Boxing in my (new) compressor

So, after my jury-rigged twin compressor arrangement suffered a fatal compressor moment, I needed a new compressor.

Rather than go for another jury-rig arrangement (a 50L and a 75L compressor running in parallel) I decided to go for a full-on grown-up 100L twin piston jobbie. After hunting around ebay for a bit, I found the compressor I needed. I had to move up the rankings because I needed to spray a lot more. My previous arrangement was kinda ok for soda-blasting but even then, I had to stop relatively frequently and let the tanks recharge so I had enough pressure. This compressor can provide the air I need to continuously spray or blast.

However, it is loud and large. So large, it won’t fit in compressor-corner where the others are, even if I evict them like a set of victorian tenants that don’t pay their rent. So, I decided to box it in and add sound-proofing to reduce the noise.

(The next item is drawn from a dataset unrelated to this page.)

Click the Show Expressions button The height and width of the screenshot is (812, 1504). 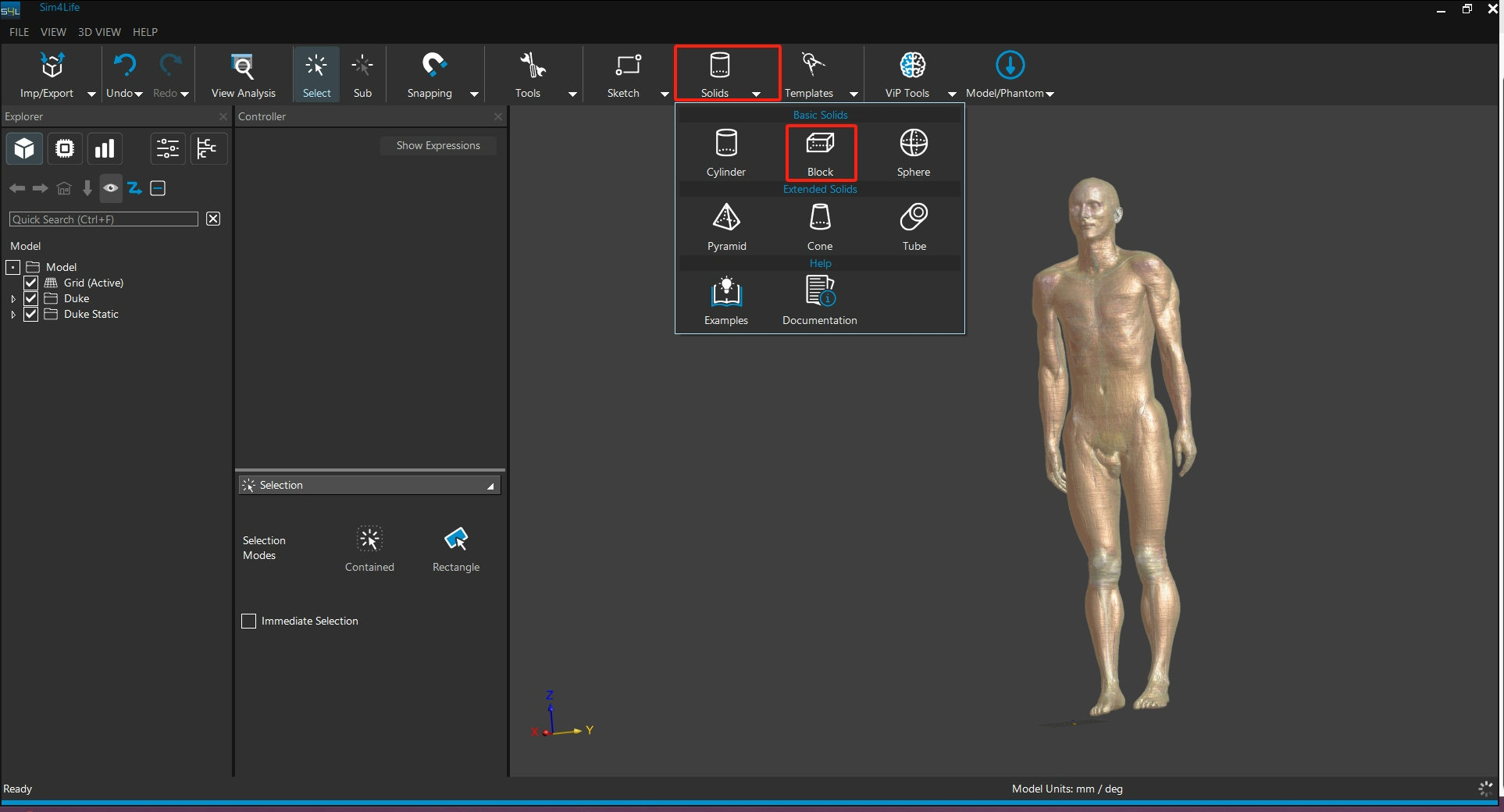437,145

imageHere is the boxed in compressor, utilising several kitchen cupboard doors from my friendly cabinet maker (who had removed them from a job he’d done fitting a bespoke kitchen). Being the scientist I am, I took a few reading for loudness. Before building the workbench, I took a reading on my iPhone 1m away from the centre of the compressor to the normal of the length of the tank, it was reading 92dB.

After adding the bench and boxing everything in, it actually went up 1dB which didn’t surprise me – I’d basically put a sound-source inside a large sound-box.

imageThis is the insulation I used – it’s the cheapest recycled stuff I could get from B&Q, and I spray-tacked it to the inside. I didn’t have enough to do all the outward facing surfaces and the underside of the bench as well, but I may get more … this will be decided after I reveal the new amount of quietness.

imageHere’s the shot from the inside going down the bench. You can see just how much volume the insulation consumes.

So, why did I do this, and what was the result?

Why was easy – I tend to work on the car late at night, and I don’t want to disturb the neighbours. Furthermore, when I’m working in the garage, I don’t want to involuntarily evacuate every time the compressor fires up, nor do I want to work in the garage wearing ear-defenders all the time.

The result was brilliant – I have taken the sound-levels down from 92 dB to 82. This is significant, bearing in mind 10 dB is 10x the power. It’s not 10x the loudness of course.